The war experienced in this region, unlike that in the northern half, was not a war against a single enemy or with a clear border. The frontier was not somewhere out there, a place to which young




volunteer soldiers were sent and their bodies brought back from, but practically within the sphere of everyday life. The community shifted between the hands of opposite political and military forces as often as day changed to night, and survival in this highly mobile battlefield meant being able to relate to both sides of the conflict.

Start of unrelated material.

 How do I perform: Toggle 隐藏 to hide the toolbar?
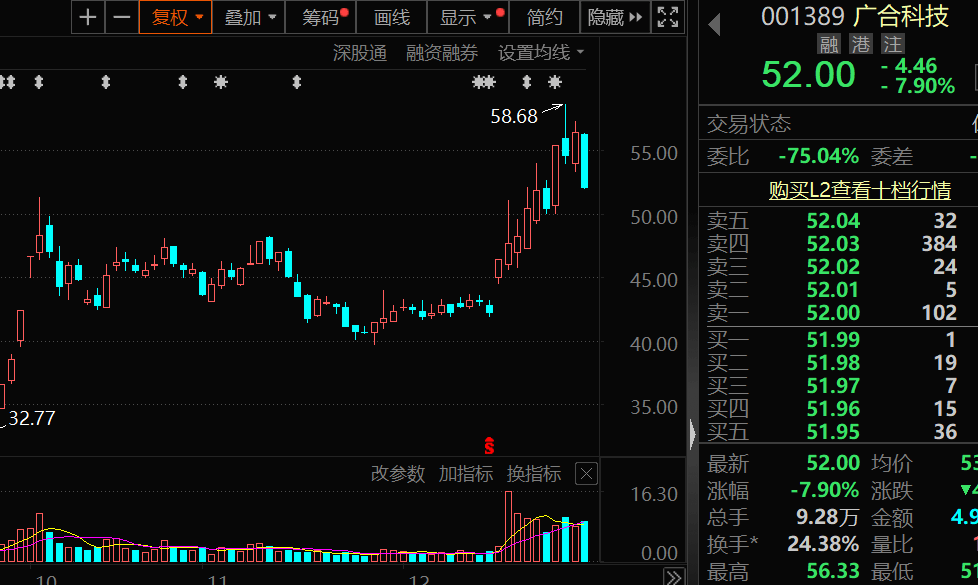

Xoi dau is the Vietnamese ceremonial food made of sticky rice and black beans, and people use this black-and-white delicacy as a metaphor for the harsh condition of the war in the village. When you eat this sweet, you are obliged to swallow both the white and the black parts; you cannot separate the two. Living in a war zone that, from the perspective of one side, is pacified, and, from the perspective of the other, is liberated, you are forced to acknowledge both realities.

The war against America, in the official history of Vietnam, was a "people's war". This peculiar war united soldiers in combat uniforms with fighters without uniform, and again with the families of non-uniformed local fighters, who fed and supported the soldiers. The guerrilla fighters were fish, according to a powerful metaphor, and the people were the water necessary to keep the fish alive. In many villages of southern and central Vietnam, the relationship between the water and the fish was far more complex and turbulent than the idyllic image of the landscaped pond in a middle-class Vietnamese town house.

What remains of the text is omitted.